Lockdown
In a room of one's own
An outburst of covid-19 epidemic reached Scotland during March 2020. Universities decided to shut down the buildings promptly, suddenly all the students were packing their works, tools and materials as if they are fleeing. A week before, we were having exhibition openings and workshops; a week after, we started another living style and were genuinely afraid of the contagious air outside our window. I spent almost every minute in the flat I lived in and stopped my usual daily businesses especially for those which required getting out. The restrictions were somehow similar to the way I worked with art, that I put myself in a certain environment doing nothing, which also reminded me of the waiting process when I make my artworks, only I could not decide when to stop the waiting. This time, we were waiting for the moment to be safe and free again which no one really knew whether it would come or not, and we were forced not to give up the waiting, in order to survive.

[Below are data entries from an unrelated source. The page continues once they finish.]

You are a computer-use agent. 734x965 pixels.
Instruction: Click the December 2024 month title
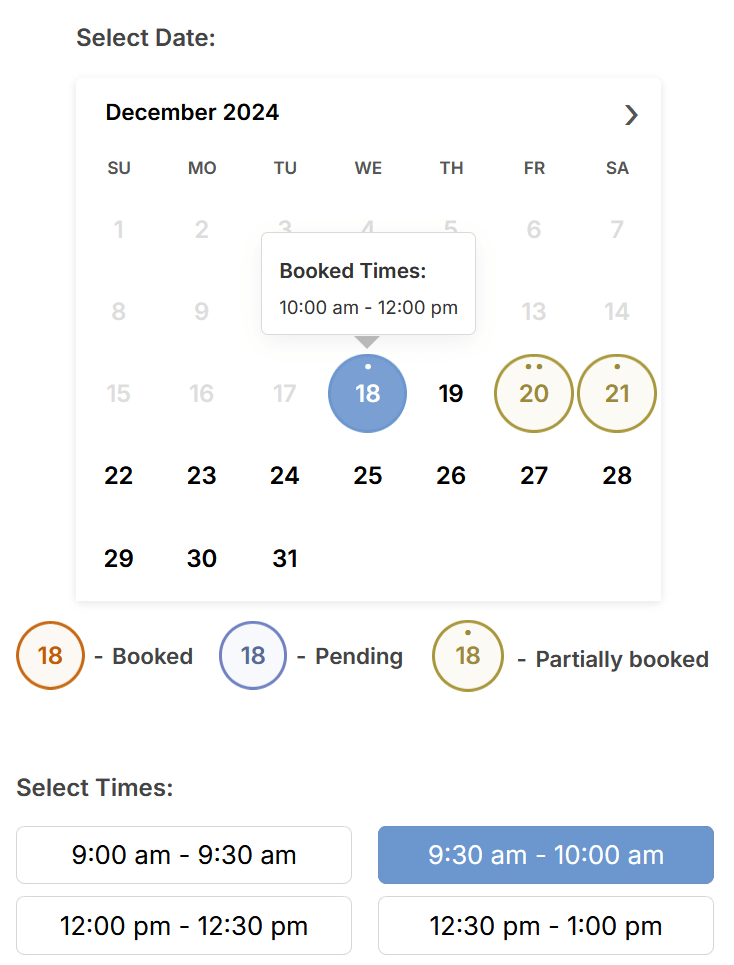192,113
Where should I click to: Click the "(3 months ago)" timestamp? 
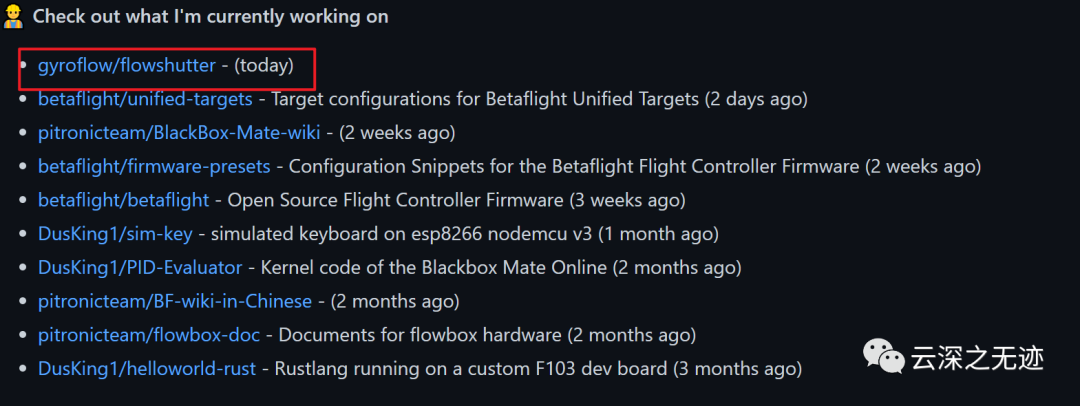point(738,369)
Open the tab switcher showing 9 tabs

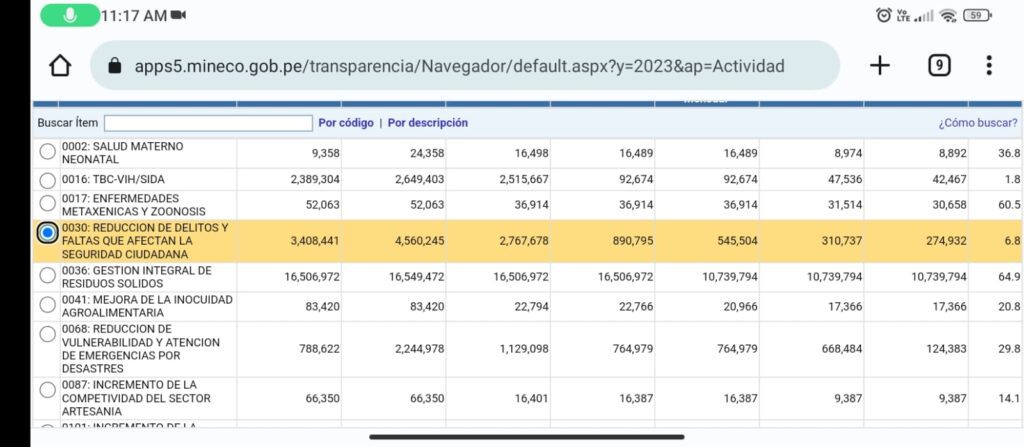coord(938,65)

In workshops with students I ask them just to open the door and close the door, as slowly as possible. You don’t go in and you don’t go out, you just do this for one hour, for two hours or for five hours. Then the door stops being the door and becomes something else. (Abramovic, 2009)
I made the distance from the edge of my living room to the end of my bedroom as my thinking path, which is inspired from Darwin’s “Sandwalk” where he walked on daily and did much of his thinking. (Macfarlane, 2013) Unlike Darwin, who made the path as a unit to measure the “length” of his thought, my thinking path is all about walking, or the presence during walking. When walking on this path, I passed old wooden floor, which were full of big cracks and shiny nail heads. Then there was carpet, like a soft grass land. I have learned to avoid the slippery edges of carpet and the squeaky area of wooden floor, but they then turned into a part of landscape once I took it as a micro journey. I could feel hot water running through pipes under the floor which connected to radiators, the warmth from angled sun in the afternoon, and the chillness air during halfway where no sunlight could reach.
My footprints on the surface of landscape slightly extend the duration of my trace in the river of time, leaving the mark of my existence. It then, of course, disappears in a blink. I think about the purpose of making art and exploring the idea of time. Every process is merely a tiny segment of massive accumulation, and what we have done, are doing and will do is to create, or to capture, meanings from every fleeting present. From my first step on the island of Outer Hebrides to small flat in Edinburgh, every environment I encountered, every inspiration I picked up, every decision I made, is the essence of any output in physical form. We are beings of our own, but we can never be separated with time, space and other matters that surround us. The trace will vanish, the process will be forgotten. For me, all the time I spent on living is already in art time. (Heathfield, 2009)
Abramovic, M., 2009. When Time Becomes Form. In: Out of Now: The Lifeworks of Tehching Hsieh. Cambridge: The MIT Press, pp. 351-352.
Macfarlane, R., 2013. The Old Ways: A Journey on Foot. London: Penguin Books Ltd.
Heathfield, A., 2009. I Just Go in Life: An Exchange with Tehching Hsieh. In: Out of Now: The Lifeworks of Tehching Hsieh. Cambridge: The MIT Press, pp. 319-339.
My thinking path: from living room to bedroom.